Later in the same year, Leeds was featured on the Channel Four show Joe Lycett’s Got Your Back, where the comedian sent someone undercover to film one of Leeds’ free crash courses. There, they found aggressive selling techniques, such as time-limited discounts and sessions that lasted for hours on end.
Leeds is still flogging courses on how to get into rent-to-rent through his company, Property Investors. Among the courses on his site that cost as much as £11,995, he has two tailored specifically to rent-to-rent. The first is a £995 “Rent 2 Rent accelerator”, while the second is a course on how to start a serviced accommodation business – aka Airbnbs – for £1995. 

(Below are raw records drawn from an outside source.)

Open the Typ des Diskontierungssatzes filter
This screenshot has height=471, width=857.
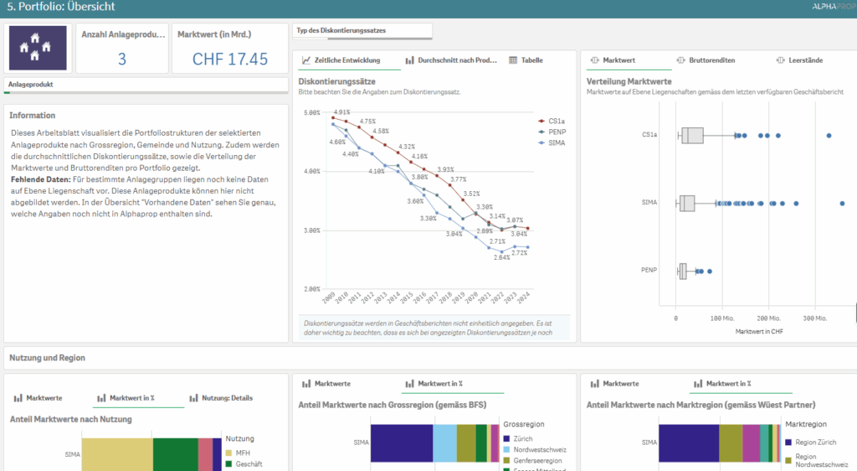tap(362, 31)
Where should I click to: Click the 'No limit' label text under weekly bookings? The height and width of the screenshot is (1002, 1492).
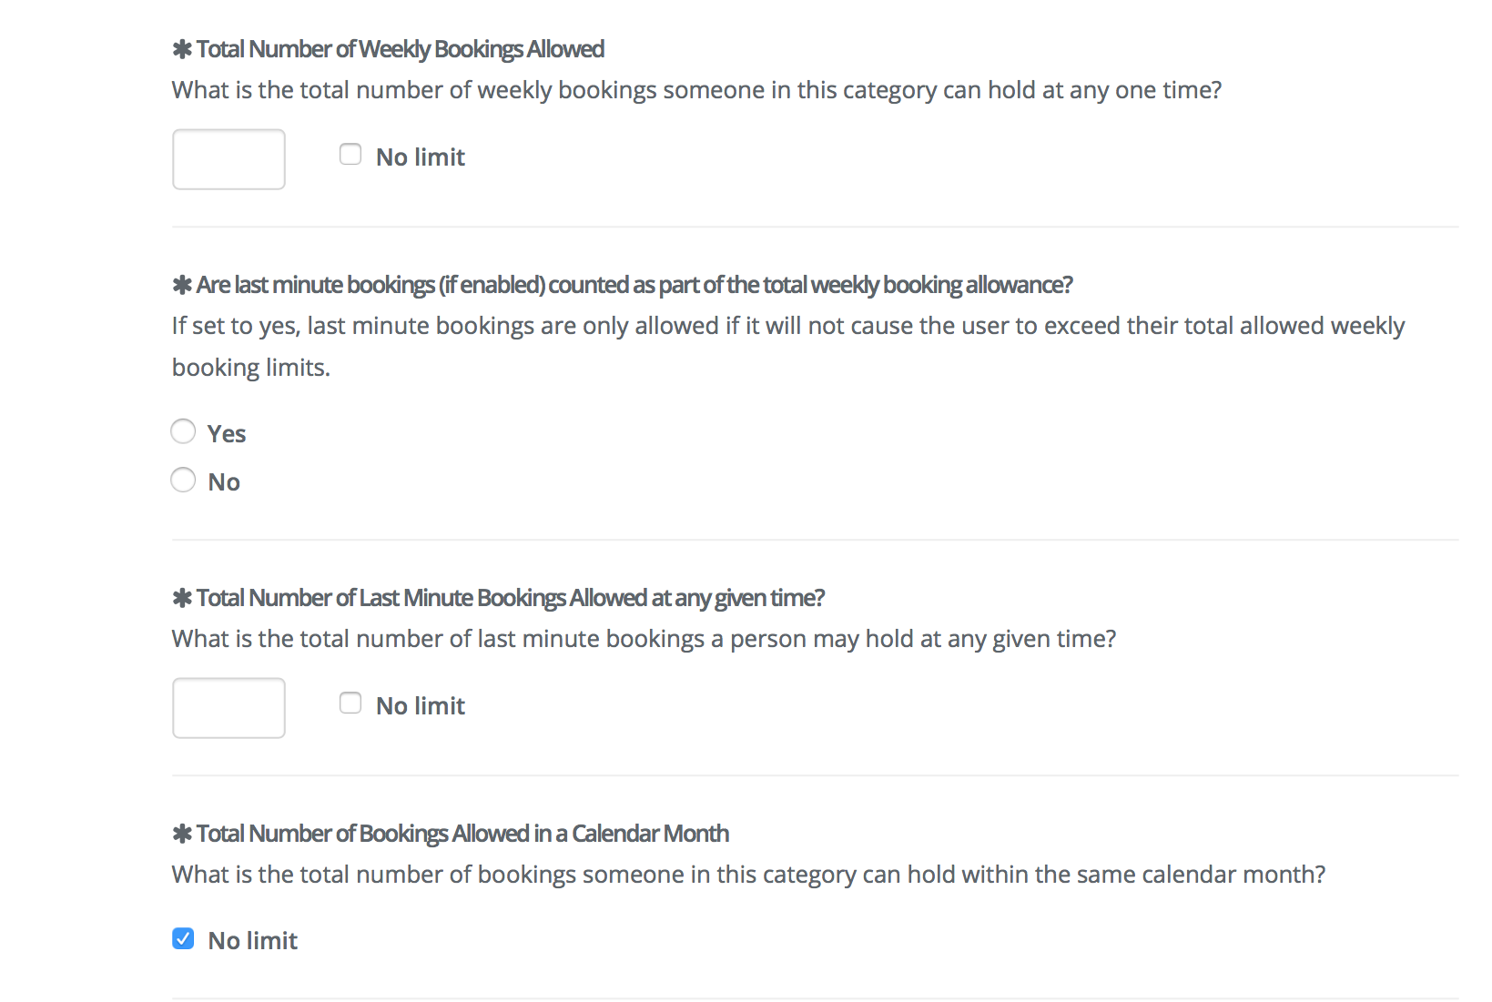421,157
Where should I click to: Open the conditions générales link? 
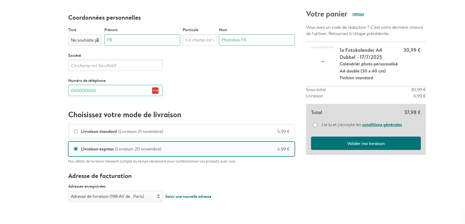click(x=382, y=125)
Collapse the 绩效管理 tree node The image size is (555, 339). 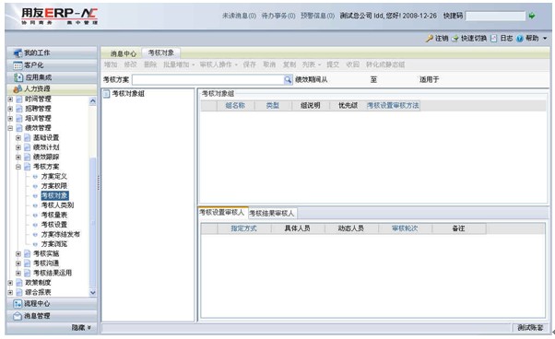pyautogui.click(x=10, y=128)
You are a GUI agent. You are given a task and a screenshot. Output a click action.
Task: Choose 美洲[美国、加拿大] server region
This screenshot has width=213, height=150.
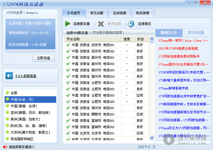pos(26,119)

In its 2021 annual report, the Property Redress Scheme [PRS], which helps mediate complaints between the property industry and consumers, identified just one area that had garnered a large increase in complaints over the last year – rent-to-rent arrangements. It put this down to the fact that many rent-to-rent businesses had struggled during lockdowns and the increase of rent arrears that resulted from the pandemic. 
Sean Hooker, head of redress at the PRS, says that recently they have seen a number of complaints relating specifically to short term rent-to-rent deals. “This model appears to have gained traction as the traditional letting sector and especially HMOs have become more regulated,” he says. “We are also concerned about budding property investors [who] are lured by property investment strategy courses and training, which at the moment is completely ungoverned.” 
James Mayall, a solicitor at Osbornes Law, says that legal problems in rent-to-rent mainly affect – tiny violins at the ready – the original landlords of the properties involved. There are various scams and illegal practices surrounding rent-to-rent that can lead to landlords losing money, or getting caught out by invalidating their insurance or mortgages agreements. 
But Mayall also acknowledges that there are big risks for anyone trying to make money from rental arbitrage legitimately, because it relies on a steady stream of income in a market that may not always provide it. 
“If there's another pandemic, or suddenly the rental market tanked, or Airbnb goes bust, then those people will be left with no income on the flats, but with a liability to all the landlords to continue paying rents,” he says. “If they have done it in their own name, or through a proper company, you can very quickly find yourself with huge monthly bills and no income.” 
Rent-to-rent encourages people to treat life like a giant game of Monopoly – literally suggesting they take on viable homes and turn them into mini hotels. But like all forms of landlordism, rent-to-rent is a zero sum game. Whether you own the place you’re renting out or not, someone is always left holding the shitty end of the stick. 
“We need much better regulation of the rental market and that includes regulation of the Airbnb sector, which is so lucrative it is taking homes away from people who need somewhere to live,” says Craw. “Ultimately the government needs to go further – providing enough homes so that everyone is well-housed. Only that will end the desperation and wipe out the excessive returns that this arbitrage currently offers.”